Answer these questions using the passage on vaccination and Christian ethics below.
(a) In the comparison with a murder victim's organs, what would be the primary concern?
(b) How many factors does the passage say Christians should consider?
(c) Which two government institutions does the passage name?

* Passage provided *

──────────

To determine the morality of using the tissue, it is helpful to compare it to another situation: the use of organs from a person who has been murdered. If a doctor were to offer to transplant a kidney or heart from the murder victim into a Christian, we would likely not object. The primary concern would be whether the victim consented to organ donation prior to their death. But no one would say the Christian who received the organ was morally responsible in any way for the murder. Nor should we be overly concerned with the “slippery slope” of people being murdered in order to expand the number of organ donations. (If we saw evidence of that happening, however, we should change our objection.)
Should there be exemptions for vaccinations based on religious liberty or parental rights?
The question of whether exemptions for vaccinations should be allowed is complex. As theologian Al Mohler recently said,
I am very pro-vaccine. But I’m also pro-parental rights, and I want to be an ardent defender of religious liberty. In this kind of situation, it is so complicated that Christians of goodwill, and we need to note this, can come to different conclusions about vaccines, specific vaccines, and in specific cases even regarding specific children.
In thinking through the issue, there are four factors Christians should consider.
First, as elder and pediatric physician Scott James says, “as we who have the mind of Christ (1 Cor. 2:16) consider the questions surrounding vaccination, we should strive to honor him with how we use that mind.” As Christians, our position on vaccinations should be based on the best available empirical evidence and not on anti-science propaganda, anecdotes, celebrity non-endorsements, or unwarranted skepticism of government institutions such as the National Institutes of Health (NIH) and the Center for Disease Control and Prevention (CDC).

──────────

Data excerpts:
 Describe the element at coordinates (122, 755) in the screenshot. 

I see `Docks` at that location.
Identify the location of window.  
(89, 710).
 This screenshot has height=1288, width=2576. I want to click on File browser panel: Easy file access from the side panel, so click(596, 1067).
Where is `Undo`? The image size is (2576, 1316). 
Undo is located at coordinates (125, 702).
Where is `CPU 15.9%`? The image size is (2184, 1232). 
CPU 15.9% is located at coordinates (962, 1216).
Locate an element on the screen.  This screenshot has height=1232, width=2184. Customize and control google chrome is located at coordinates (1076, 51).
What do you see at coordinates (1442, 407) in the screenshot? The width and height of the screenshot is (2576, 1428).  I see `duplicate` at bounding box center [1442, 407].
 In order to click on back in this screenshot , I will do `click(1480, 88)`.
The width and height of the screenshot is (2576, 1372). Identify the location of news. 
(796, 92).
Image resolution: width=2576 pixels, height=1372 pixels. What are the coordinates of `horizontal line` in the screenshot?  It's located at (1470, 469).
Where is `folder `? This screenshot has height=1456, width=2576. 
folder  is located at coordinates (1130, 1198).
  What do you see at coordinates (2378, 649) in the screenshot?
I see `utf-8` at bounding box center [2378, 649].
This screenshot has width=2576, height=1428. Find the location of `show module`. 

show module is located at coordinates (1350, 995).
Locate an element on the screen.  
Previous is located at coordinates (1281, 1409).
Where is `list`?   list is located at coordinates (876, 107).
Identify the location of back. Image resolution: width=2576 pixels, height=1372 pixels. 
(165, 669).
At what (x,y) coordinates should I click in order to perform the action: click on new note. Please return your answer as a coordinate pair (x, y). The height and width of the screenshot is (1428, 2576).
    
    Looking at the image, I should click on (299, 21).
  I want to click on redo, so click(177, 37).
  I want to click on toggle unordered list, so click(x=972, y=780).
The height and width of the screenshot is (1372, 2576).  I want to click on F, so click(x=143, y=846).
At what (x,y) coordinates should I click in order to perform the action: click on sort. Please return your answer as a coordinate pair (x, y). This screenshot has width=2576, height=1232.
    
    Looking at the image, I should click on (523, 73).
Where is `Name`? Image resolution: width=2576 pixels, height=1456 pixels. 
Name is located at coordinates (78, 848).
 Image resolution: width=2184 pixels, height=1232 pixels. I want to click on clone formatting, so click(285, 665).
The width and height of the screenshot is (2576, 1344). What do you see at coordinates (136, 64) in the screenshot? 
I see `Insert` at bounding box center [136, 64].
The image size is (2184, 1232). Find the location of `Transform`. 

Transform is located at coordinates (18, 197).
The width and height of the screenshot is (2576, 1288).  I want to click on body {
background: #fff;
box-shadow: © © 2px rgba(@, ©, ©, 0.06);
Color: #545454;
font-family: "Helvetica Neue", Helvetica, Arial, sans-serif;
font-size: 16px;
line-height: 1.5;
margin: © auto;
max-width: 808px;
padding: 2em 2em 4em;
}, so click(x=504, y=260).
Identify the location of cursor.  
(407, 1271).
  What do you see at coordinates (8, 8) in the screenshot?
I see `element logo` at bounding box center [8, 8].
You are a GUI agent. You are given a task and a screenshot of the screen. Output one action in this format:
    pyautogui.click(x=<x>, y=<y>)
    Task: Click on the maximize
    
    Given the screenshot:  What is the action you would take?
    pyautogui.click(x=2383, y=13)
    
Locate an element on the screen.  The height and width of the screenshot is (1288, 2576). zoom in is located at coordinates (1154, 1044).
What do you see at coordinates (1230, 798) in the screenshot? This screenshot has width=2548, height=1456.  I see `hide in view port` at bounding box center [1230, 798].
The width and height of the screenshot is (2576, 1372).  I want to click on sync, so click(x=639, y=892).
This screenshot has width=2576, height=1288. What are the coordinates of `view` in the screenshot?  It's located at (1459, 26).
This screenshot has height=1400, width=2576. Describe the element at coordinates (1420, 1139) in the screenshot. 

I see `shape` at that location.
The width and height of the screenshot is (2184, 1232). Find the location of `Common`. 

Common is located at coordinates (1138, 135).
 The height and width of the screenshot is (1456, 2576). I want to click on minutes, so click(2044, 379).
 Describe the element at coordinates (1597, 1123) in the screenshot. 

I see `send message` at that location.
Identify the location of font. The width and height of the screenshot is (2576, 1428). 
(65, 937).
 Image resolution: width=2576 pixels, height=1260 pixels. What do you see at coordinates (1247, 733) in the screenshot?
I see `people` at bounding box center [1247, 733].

──────────

* Response to the exercise *
(a) Whether the victim consented to organ donation prior to their death.
(b) Four.
(c) The National Institutes of Health (NIH) and the Center for Disease Control and Prevention (CDC).